══ DATA FOR PROCESSING

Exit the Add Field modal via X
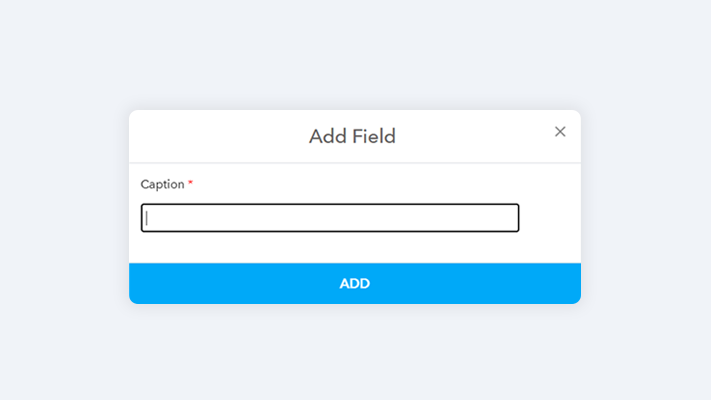 tap(560, 131)
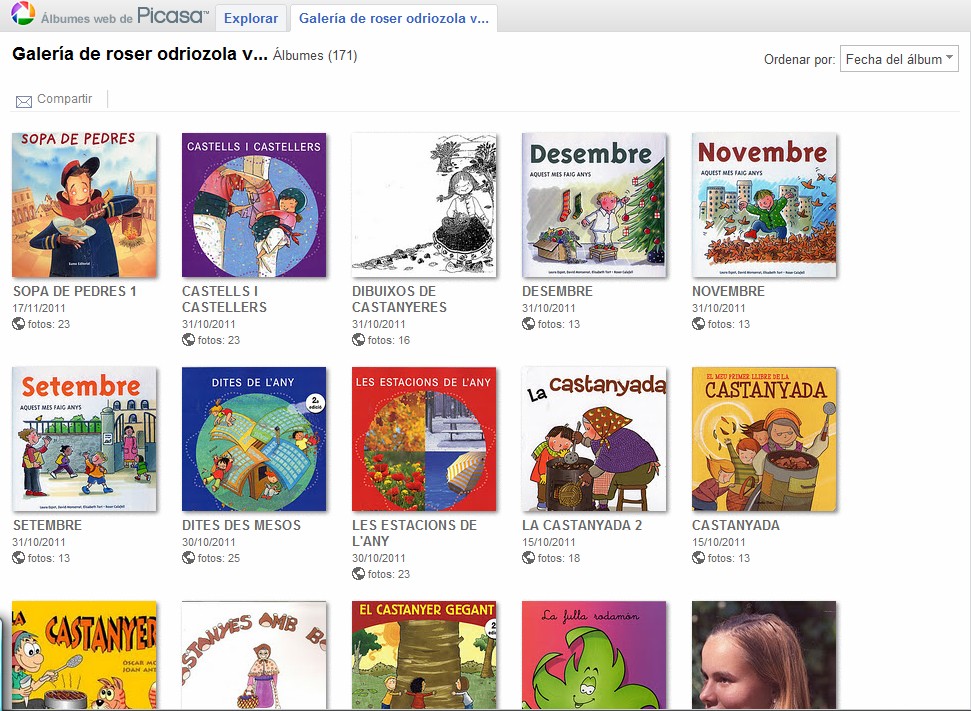This screenshot has height=711, width=971.
Task: Click the Picasa logo icon
Action: (x=23, y=13)
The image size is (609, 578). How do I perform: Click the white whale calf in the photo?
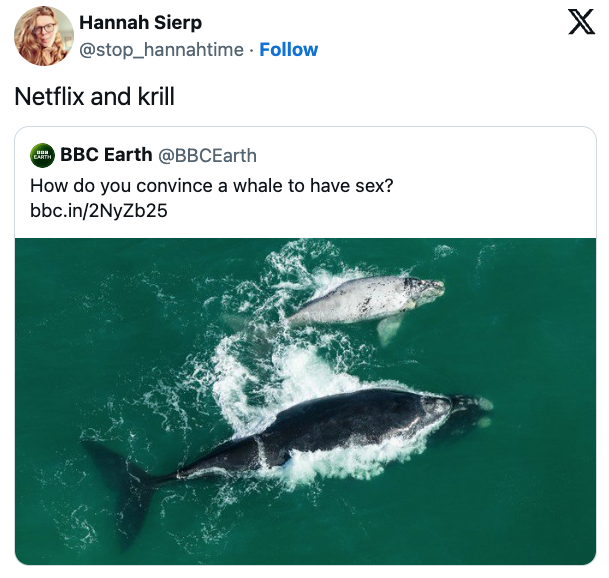[x=365, y=300]
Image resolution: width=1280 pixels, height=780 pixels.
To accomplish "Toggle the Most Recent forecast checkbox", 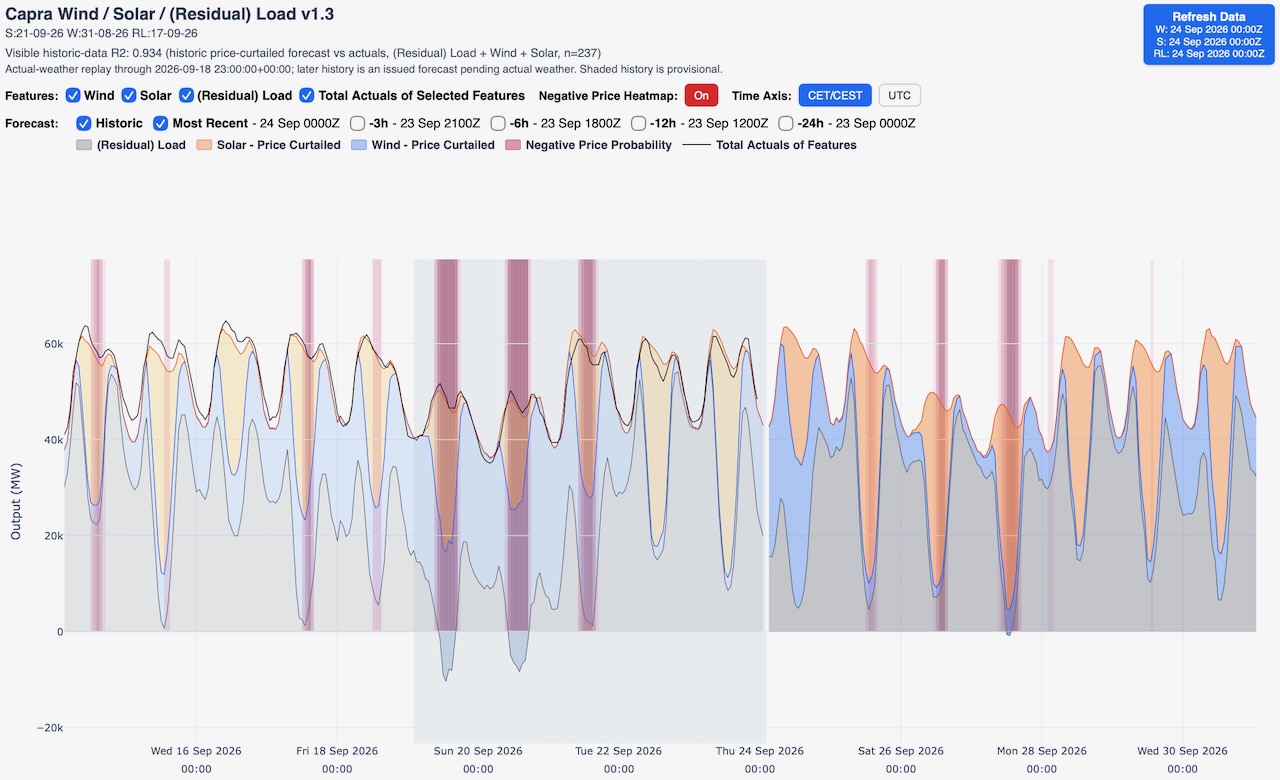I will [x=161, y=124].
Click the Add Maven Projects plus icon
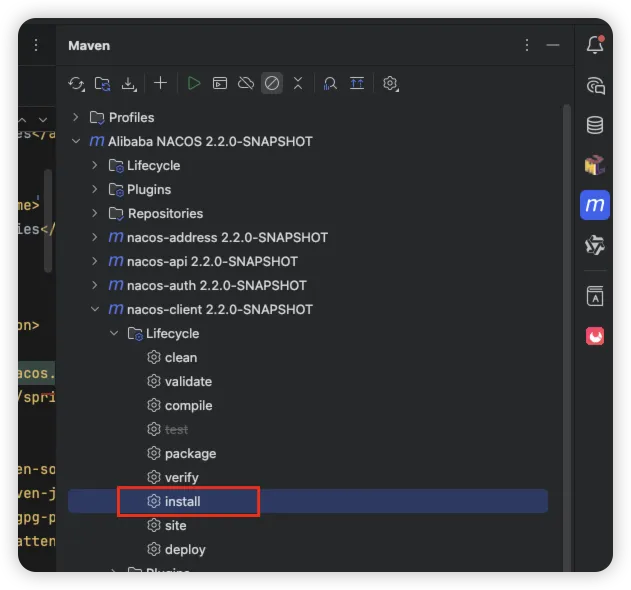This screenshot has width=631, height=590. (x=160, y=84)
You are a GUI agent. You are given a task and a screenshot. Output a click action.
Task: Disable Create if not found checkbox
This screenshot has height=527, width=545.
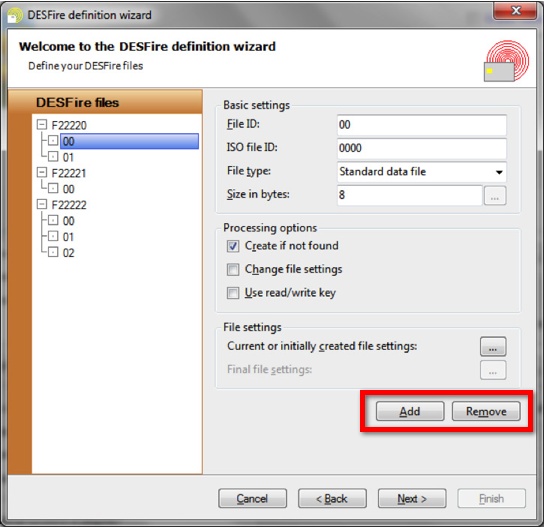pyautogui.click(x=233, y=246)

════

→ WORK TASK:
Restrict the output to the lines from the one with "Task: Disable Create if not found checkbox" through the last line of the material above. Print them exactly, leaving out every picture.

→ TASK ANSWER:
Task: Disable Create if not found checkbox
This screenshot has height=527, width=545.
pyautogui.click(x=233, y=246)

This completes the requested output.